Elizabeth Rosenberg, Assistant Secretary for Terrorist Financing and Financial Crimes, and Eric Van Nostrand, Assistant Secretary for Economic Policy, are scheduled to be in Brussels on 18 December and in London from December 19-20.
According to Reuters, a source familiar with the trip stated, “They will be discussing the full range of policy options related to the price cap, including recent steps taken by both the US, the EU, and other Coalition members.”
This visit follows the European Union’s agreement on a 12th package of sanctions against Russia on 14 December, which included stricter requirements for companies claiming adherence to the Group of Seven’s price cap on Russian oil. In December 2022, the West set a $60 price cap on seaborne exports of Russian oil as part of sanctions aimed at punishing Moscow for its war on Ukraine. This mechanism prohibits Western companies from providing maritime services, such as financing, insurance, and shipping, for oil sold above the cap.

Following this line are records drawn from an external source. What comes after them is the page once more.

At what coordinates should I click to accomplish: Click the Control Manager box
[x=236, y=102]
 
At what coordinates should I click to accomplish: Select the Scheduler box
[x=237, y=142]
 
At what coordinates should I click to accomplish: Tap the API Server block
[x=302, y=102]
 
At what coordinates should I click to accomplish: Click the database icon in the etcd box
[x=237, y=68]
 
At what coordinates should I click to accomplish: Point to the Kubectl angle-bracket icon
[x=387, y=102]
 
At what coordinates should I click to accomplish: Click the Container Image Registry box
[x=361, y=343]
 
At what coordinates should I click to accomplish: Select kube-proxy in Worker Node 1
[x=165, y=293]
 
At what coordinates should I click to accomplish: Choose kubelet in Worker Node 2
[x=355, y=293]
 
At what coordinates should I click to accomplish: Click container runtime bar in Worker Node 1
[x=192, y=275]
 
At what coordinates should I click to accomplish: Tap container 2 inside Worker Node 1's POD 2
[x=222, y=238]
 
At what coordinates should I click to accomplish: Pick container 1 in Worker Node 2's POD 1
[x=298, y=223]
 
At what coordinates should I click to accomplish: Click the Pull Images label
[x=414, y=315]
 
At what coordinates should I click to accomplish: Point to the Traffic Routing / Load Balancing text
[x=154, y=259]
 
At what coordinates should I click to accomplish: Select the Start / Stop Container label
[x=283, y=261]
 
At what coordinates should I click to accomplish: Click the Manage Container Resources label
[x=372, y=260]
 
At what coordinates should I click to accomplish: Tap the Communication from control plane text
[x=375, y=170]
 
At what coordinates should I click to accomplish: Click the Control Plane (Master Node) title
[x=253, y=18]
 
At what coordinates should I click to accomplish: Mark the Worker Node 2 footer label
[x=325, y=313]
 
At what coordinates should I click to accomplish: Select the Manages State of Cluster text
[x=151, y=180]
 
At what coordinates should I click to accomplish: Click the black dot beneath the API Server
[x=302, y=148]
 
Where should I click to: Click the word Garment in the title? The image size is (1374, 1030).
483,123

The cap has compelled Russia to redirect its oil sales to distant countries like China and India and invest in an aging “ghost fleet” of tankers. The US Treasury cited analyst Jeffrey Sonnenfeld’s calculation that these export costs outside the cap amount to $36 per barrel, thereby reducing Russia’s ability to fund its military efforts in Ukraine. Despite this, Russia has managed to mitigate some of the sanctions’ impact due to rising oil prices this year.

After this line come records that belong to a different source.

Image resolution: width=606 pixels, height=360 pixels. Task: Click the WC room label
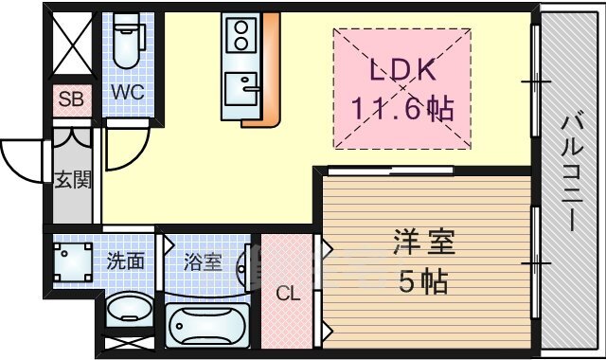pyautogui.click(x=128, y=93)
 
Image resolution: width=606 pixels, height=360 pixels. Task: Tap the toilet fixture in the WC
pyautogui.click(x=127, y=42)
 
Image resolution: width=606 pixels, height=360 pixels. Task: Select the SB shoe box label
pyautogui.click(x=71, y=99)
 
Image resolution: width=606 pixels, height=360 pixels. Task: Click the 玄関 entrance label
pyautogui.click(x=72, y=180)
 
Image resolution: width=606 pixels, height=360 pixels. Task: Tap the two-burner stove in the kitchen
pyautogui.click(x=241, y=35)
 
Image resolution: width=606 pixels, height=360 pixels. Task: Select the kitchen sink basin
pyautogui.click(x=241, y=88)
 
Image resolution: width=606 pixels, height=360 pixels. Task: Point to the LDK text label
pyautogui.click(x=403, y=70)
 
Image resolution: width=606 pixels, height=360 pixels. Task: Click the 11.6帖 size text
pyautogui.click(x=401, y=108)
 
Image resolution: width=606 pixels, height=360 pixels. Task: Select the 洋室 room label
pyautogui.click(x=424, y=243)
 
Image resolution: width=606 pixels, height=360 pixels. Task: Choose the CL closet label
pyautogui.click(x=288, y=295)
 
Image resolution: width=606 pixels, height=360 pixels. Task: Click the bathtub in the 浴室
pyautogui.click(x=208, y=325)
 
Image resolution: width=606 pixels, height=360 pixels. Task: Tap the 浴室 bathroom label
pyautogui.click(x=203, y=261)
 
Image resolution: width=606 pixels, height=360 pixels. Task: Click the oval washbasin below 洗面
pyautogui.click(x=129, y=309)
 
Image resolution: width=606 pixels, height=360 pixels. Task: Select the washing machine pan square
pyautogui.click(x=73, y=262)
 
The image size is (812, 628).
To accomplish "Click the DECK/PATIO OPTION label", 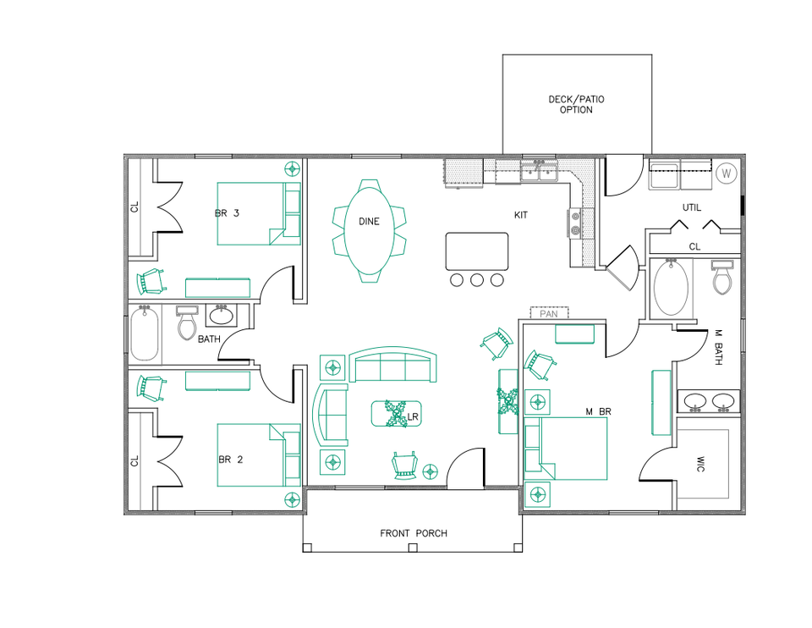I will (576, 104).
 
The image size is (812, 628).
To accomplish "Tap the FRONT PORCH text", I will (413, 533).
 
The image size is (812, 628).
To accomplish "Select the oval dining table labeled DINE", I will (369, 230).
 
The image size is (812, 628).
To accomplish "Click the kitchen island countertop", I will (478, 251).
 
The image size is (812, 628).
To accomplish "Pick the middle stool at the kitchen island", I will (476, 279).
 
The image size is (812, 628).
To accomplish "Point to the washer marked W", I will (725, 174).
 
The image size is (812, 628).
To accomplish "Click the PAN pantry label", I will (549, 313).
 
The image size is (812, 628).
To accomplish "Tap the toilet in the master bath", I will (721, 278).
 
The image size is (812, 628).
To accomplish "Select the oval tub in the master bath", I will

Earlier, Bloomberg reported that despite the imposition of Western sanctions, Russia’s monthly income from oil exports is now higher than it was before its invasion of Ukraine in February 2022. Russia’s net oil revenues of $11.3 billion in October accounted for 31% of the nation’s overall net budget revenue for the month – the highest level since May 2022. October’s oil profits also exceeded any single month in the year prior to the invasion, which initially caused major volatility in Russia’s exports.
On 1 December, the US Treasury Department’s Office of Foreign Assets Control implemented new sanctions against three companies from various countries and three vessels engaged in operations to sell Russian oil above the established price caps.